Pixel coordinate grounding data
:::::
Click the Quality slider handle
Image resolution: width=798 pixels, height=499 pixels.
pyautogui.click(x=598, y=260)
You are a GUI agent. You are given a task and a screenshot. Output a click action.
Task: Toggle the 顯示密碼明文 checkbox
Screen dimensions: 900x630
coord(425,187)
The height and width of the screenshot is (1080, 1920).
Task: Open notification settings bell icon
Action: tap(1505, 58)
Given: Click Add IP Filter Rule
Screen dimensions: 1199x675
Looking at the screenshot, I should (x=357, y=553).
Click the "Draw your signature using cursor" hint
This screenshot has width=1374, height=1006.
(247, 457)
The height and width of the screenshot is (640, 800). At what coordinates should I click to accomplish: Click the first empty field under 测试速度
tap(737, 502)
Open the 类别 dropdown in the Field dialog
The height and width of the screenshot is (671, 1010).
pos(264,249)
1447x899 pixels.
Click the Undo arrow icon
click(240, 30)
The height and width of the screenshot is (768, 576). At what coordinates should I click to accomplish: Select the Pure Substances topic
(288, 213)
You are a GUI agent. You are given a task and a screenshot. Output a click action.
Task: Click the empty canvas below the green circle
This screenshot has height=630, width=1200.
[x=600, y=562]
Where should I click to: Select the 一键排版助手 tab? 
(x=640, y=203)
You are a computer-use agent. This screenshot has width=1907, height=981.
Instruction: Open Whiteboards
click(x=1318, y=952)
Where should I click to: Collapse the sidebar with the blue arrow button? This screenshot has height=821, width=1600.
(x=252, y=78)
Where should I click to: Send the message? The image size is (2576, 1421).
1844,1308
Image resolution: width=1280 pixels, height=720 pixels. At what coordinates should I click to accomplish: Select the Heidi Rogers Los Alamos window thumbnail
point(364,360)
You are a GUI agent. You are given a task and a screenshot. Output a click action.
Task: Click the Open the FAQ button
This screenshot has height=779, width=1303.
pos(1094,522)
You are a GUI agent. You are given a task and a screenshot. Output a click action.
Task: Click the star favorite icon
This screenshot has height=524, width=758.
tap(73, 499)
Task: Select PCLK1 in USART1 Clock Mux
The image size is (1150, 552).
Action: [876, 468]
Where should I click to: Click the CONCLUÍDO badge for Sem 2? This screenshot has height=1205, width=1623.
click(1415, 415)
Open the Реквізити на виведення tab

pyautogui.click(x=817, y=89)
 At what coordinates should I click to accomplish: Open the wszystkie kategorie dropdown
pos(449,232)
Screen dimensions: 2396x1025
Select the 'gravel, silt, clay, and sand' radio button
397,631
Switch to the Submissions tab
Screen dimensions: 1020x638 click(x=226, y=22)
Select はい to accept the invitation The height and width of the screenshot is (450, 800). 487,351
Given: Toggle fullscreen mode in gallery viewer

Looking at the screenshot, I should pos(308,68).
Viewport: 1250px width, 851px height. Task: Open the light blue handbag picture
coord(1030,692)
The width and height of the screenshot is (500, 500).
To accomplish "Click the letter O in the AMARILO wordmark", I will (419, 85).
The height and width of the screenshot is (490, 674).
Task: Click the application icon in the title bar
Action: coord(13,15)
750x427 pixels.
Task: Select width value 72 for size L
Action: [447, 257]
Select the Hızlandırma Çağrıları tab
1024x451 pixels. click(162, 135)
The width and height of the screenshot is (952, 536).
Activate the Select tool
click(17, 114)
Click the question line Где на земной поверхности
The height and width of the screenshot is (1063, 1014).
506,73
:::::
TASK GOAL: Every line above from the line with "You are a computer-use" to the line with "Screen dimensions: 2396x1025", both included, must be reproduced exactly, and no other line may appear.

ANSWER BELOW:
You are a computer-use agent. This screenshot has width=1907, height=981.
Instruction: Open Whiteboards
click(x=1318, y=952)
Where should I click to: Collapse the sidebar with the blue arrow button? This screenshot has height=821, width=1600.
(x=252, y=78)
Where should I click to: Send the message? The image size is (2576, 1421).
1844,1308
Image resolution: width=1280 pixels, height=720 pixels. At what coordinates should I click to accomplish: Select the Heidi Rogers Los Alamos window thumbnail
point(364,360)
You are a GUI agent. You are given a task and a screenshot. Output a click action.
Task: Click the Open the FAQ button
This screenshot has height=779, width=1303.
pos(1094,522)
You are a GUI agent. You are given a task and a screenshot. Output a click action.
Task: Click the star favorite icon
This screenshot has height=524, width=758.
tap(73, 499)
Task: Select PCLK1 in USART1 Clock Mux
The image size is (1150, 552).
Action: [876, 468]
Where should I click to: Click the CONCLUÍDO badge for Sem 2? This screenshot has height=1205, width=1623.
click(1415, 415)
Open the Реквізити на виведення tab

pyautogui.click(x=817, y=89)
 At what coordinates should I click to accomplish: Open the wszystkie kategorie dropdown
pos(449,232)
Screen dimensions: 2396x1025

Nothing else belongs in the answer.